→ ABOUT THIS EXERCISE: Your answer must be the full set of entries, reproduced exactly.

--- DATA TO EXAMINE Enclosed Below ---

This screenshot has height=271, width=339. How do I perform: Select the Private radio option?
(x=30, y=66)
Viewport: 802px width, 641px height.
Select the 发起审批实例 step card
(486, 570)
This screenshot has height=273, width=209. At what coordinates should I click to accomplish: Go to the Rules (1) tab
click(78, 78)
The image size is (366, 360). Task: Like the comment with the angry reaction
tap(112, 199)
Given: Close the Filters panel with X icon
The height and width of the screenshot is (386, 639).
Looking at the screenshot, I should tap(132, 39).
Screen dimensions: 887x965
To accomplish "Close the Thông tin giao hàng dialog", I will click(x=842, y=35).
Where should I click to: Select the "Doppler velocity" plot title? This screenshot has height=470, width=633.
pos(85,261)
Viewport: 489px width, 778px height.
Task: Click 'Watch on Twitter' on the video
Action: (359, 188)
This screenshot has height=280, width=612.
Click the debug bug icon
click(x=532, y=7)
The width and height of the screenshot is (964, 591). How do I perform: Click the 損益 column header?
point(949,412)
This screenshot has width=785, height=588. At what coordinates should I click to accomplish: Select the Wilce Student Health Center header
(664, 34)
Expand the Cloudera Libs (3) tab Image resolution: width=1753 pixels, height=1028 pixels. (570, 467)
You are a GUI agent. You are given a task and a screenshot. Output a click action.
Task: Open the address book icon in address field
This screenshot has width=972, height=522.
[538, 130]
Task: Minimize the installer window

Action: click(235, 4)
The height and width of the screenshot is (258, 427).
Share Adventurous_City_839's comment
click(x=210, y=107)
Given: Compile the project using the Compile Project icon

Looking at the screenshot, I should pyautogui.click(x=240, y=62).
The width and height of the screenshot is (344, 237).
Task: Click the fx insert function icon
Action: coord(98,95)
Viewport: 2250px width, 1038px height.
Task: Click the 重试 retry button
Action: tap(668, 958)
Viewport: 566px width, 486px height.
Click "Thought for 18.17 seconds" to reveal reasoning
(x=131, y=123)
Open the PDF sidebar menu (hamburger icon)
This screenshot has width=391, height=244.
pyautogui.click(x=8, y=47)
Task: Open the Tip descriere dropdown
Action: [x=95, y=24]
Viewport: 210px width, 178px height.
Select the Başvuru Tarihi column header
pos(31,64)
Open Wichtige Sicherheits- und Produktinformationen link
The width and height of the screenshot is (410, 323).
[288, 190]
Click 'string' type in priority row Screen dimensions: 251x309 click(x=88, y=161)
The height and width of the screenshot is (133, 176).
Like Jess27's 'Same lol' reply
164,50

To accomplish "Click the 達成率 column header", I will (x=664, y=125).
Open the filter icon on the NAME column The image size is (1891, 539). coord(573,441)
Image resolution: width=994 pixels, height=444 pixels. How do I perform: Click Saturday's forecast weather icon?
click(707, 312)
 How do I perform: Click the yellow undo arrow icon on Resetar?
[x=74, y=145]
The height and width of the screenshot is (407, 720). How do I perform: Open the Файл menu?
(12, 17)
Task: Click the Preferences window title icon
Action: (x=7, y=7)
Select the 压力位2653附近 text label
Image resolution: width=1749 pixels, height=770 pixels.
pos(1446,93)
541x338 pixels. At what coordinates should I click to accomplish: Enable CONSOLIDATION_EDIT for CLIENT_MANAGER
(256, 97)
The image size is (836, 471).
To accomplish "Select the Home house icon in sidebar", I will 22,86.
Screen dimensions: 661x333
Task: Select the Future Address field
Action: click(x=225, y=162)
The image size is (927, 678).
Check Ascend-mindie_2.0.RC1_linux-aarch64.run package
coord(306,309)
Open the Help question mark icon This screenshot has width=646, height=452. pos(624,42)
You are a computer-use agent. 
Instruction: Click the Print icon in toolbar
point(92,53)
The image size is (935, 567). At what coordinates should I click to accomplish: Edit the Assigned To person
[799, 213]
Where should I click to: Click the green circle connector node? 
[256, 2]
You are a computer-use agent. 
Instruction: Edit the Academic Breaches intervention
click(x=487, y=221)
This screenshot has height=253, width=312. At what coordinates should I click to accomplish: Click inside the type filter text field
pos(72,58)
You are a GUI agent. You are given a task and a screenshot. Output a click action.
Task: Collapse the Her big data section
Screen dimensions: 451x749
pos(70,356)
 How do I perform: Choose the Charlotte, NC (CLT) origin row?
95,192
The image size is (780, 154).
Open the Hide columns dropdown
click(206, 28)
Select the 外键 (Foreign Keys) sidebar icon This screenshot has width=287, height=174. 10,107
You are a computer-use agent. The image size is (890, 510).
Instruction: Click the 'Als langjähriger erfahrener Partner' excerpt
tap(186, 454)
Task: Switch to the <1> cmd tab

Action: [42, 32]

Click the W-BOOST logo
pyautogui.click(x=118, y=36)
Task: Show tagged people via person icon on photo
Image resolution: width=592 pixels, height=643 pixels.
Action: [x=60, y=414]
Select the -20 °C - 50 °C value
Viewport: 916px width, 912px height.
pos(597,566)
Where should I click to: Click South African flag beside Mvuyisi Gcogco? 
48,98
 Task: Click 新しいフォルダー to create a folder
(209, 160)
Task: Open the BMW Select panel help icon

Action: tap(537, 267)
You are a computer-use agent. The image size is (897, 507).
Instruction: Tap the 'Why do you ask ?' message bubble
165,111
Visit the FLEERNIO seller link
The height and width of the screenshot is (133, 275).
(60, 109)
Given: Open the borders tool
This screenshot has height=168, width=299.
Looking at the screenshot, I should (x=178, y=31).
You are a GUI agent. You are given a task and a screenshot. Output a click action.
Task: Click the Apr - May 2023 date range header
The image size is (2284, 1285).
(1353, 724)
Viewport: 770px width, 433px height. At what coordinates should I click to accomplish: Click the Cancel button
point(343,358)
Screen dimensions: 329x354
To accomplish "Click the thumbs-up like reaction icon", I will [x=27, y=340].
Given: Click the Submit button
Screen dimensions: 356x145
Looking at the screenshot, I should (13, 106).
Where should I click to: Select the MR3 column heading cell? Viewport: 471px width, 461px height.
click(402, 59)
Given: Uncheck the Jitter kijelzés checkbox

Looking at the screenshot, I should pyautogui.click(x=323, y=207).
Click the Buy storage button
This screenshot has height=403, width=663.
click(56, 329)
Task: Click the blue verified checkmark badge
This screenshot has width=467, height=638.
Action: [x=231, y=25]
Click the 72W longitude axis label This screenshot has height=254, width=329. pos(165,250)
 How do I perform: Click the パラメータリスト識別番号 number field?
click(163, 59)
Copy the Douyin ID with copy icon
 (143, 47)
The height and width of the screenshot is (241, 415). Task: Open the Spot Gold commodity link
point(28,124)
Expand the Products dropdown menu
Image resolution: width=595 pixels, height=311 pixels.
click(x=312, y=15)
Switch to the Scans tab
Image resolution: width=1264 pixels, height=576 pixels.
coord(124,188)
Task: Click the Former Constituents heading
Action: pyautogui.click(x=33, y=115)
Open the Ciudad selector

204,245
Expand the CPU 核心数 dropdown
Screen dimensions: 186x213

--- End of Enclosed DATA TO EXAMINE ---

→ EXPECTED ANSWER:
This screenshot has height=271, width=339. How do I perform: Select the Private radio option?
(x=30, y=66)
Viewport: 802px width, 641px height.
Select the 发起审批实例 step card
(486, 570)
This screenshot has height=273, width=209. At what coordinates should I click to accomplish: Go to the Rules (1) tab
click(78, 78)
The image size is (366, 360). Task: Like the comment with the angry reaction
tap(112, 199)
Given: Close the Filters panel with X icon
The height and width of the screenshot is (386, 639).
Looking at the screenshot, I should tap(132, 39).
Screen dimensions: 887x965
To accomplish "Close the Thông tin giao hàng dialog", I will click(x=842, y=35).
Where should I click to: Select the "Doppler velocity" plot title? This screenshot has height=470, width=633.
pos(85,261)
Viewport: 489px width, 778px height.
Task: Click 'Watch on Twitter' on the video
Action: (359, 188)
This screenshot has height=280, width=612.
Click the debug bug icon
click(x=532, y=7)
The width and height of the screenshot is (964, 591). How do I perform: Click the 損益 column header?
point(949,412)
This screenshot has width=785, height=588. At what coordinates should I click to accomplish: Select the Wilce Student Health Center header
(664, 34)
Expand the Cloudera Libs (3) tab Image resolution: width=1753 pixels, height=1028 pixels. (570, 467)
You are a GUI agent. You are given a task and a screenshot. Output a click action.
Task: Open the address book icon in address field
This screenshot has width=972, height=522.
[538, 130]
Task: Minimize the installer window

Action: click(235, 4)
The height and width of the screenshot is (258, 427).
Share Adventurous_City_839's comment
click(x=210, y=107)
Given: Compile the project using the Compile Project icon

Looking at the screenshot, I should pyautogui.click(x=240, y=62).
The width and height of the screenshot is (344, 237).
Task: Click the fx insert function icon
Action: coord(98,95)
Viewport: 2250px width, 1038px height.
Task: Click the 重试 retry button
Action: tap(668, 958)
Viewport: 566px width, 486px height.
Click "Thought for 18.17 seconds" to reveal reasoning
(x=131, y=123)
Open the PDF sidebar menu (hamburger icon)
This screenshot has width=391, height=244.
pyautogui.click(x=8, y=47)
Task: Open the Tip descriere dropdown
Action: [x=95, y=24]
Viewport: 210px width, 178px height.
Select the Başvuru Tarihi column header
pos(31,64)
Open Wichtige Sicherheits- und Produktinformationen link
The width and height of the screenshot is (410, 323).
[288, 190]
Click 'string' type in priority row Screen dimensions: 251x309 click(x=88, y=161)
The height and width of the screenshot is (133, 176).
Like Jess27's 'Same lol' reply
164,50

To accomplish "Click the 達成率 column header", I will (x=664, y=125).
Open the filter icon on the NAME column The image size is (1891, 539). coord(573,441)
Image resolution: width=994 pixels, height=444 pixels. How do I perform: Click Saturday's forecast weather icon?
click(707, 312)
 How do I perform: Click the yellow undo arrow icon on Resetar?
[x=74, y=145]
The height and width of the screenshot is (407, 720). How do I perform: Open the Файл menu?
(12, 17)
Task: Click the Preferences window title icon
Action: (x=7, y=7)
Select the 压力位2653附近 text label
Image resolution: width=1749 pixels, height=770 pixels.
pos(1446,93)
541x338 pixels. At what coordinates should I click to accomplish: Enable CONSOLIDATION_EDIT for CLIENT_MANAGER
(256, 97)
The image size is (836, 471).
To accomplish "Select the Home house icon in sidebar", I will 22,86.
Screen dimensions: 661x333
Task: Select the Future Address field
Action: click(x=225, y=162)
The image size is (927, 678).
Check Ascend-mindie_2.0.RC1_linux-aarch64.run package
coord(306,309)
Open the Help question mark icon This screenshot has width=646, height=452. pos(624,42)
You are a computer-use agent. 
Instruction: Click the Print icon in toolbar
point(92,53)
The image size is (935, 567). At what coordinates should I click to accomplish: Edit the Assigned To person
[799, 213]
Where should I click to: Click the green circle connector node? 
[256, 2]
You are a computer-use agent. 
Instruction: Edit the Academic Breaches intervention
click(x=487, y=221)
This screenshot has height=253, width=312. At what coordinates should I click to accomplish: Click inside the type filter text field
pos(72,58)
You are a GUI agent. You are given a task and a screenshot. Output a click action.
Task: Collapse the Her big data section
Screen dimensions: 451x749
pos(70,356)
 How do I perform: Choose the Charlotte, NC (CLT) origin row?
95,192
The image size is (780, 154).
Open the Hide columns dropdown
click(206, 28)
Select the 外键 (Foreign Keys) sidebar icon This screenshot has width=287, height=174. 10,107
You are a computer-use agent. The image size is (890, 510).
Instruction: Click the 'Als langjähriger erfahrener Partner' excerpt
tap(186, 454)
Task: Switch to the <1> cmd tab

Action: [42, 32]

Click the W-BOOST logo
pyautogui.click(x=118, y=36)
Task: Show tagged people via person icon on photo
Image resolution: width=592 pixels, height=643 pixels.
Action: [x=60, y=414]
Select the -20 °C - 50 °C value
Viewport: 916px width, 912px height.
pos(597,566)
Where should I click to: Click South African flag beside Mvuyisi Gcogco? 
48,98
 Task: Click 新しいフォルダー to create a folder
(209, 160)
Task: Open the BMW Select panel help icon

Action: tap(537, 267)
You are a computer-use agent. The image size is (897, 507).
Instruction: Tap the 'Why do you ask ?' message bubble
165,111
Visit the FLEERNIO seller link
The height and width of the screenshot is (133, 275).
(60, 109)
Given: Open the borders tool
This screenshot has height=168, width=299.
Looking at the screenshot, I should (x=178, y=31).
You are a GUI agent. You are given a task and a screenshot. Output a click action.
Task: Click the Apr - May 2023 date range header
The image size is (2284, 1285).
(1353, 724)
Viewport: 770px width, 433px height. At what coordinates should I click to accomplish: Click the Cancel button
point(343,358)
Screen dimensions: 329x354
To accomplish "Click the thumbs-up like reaction icon", I will [x=27, y=340].
Given: Click the Submit button
Screen dimensions: 356x145
Looking at the screenshot, I should (13, 106).
Where should I click to: Select the MR3 column heading cell? Viewport: 471px width, 461px height.
click(402, 59)
Given: Uncheck the Jitter kijelzés checkbox

Looking at the screenshot, I should pyautogui.click(x=323, y=207).
Click the Buy storage button
This screenshot has height=403, width=663.
click(56, 329)
Task: Click the blue verified checkmark badge
This screenshot has width=467, height=638.
Action: [x=231, y=25]
Click the 72W longitude axis label This screenshot has height=254, width=329. pos(165,250)
 How do I perform: Click the パラメータリスト識別番号 number field?
click(163, 59)
Copy the Douyin ID with copy icon
 (143, 47)
The height and width of the screenshot is (241, 415). Task: Open the Spot Gold commodity link
point(28,124)
Expand the Products dropdown menu
Image resolution: width=595 pixels, height=311 pixels.
click(x=312, y=15)
Switch to the Scans tab
Image resolution: width=1264 pixels, height=576 pixels.
coord(124,188)
Task: Click the Former Constituents heading
Action: pyautogui.click(x=33, y=115)
Open the Ciudad selector

204,245
Expand the CPU 核心数 dropdown
Screen dimensions: 186x213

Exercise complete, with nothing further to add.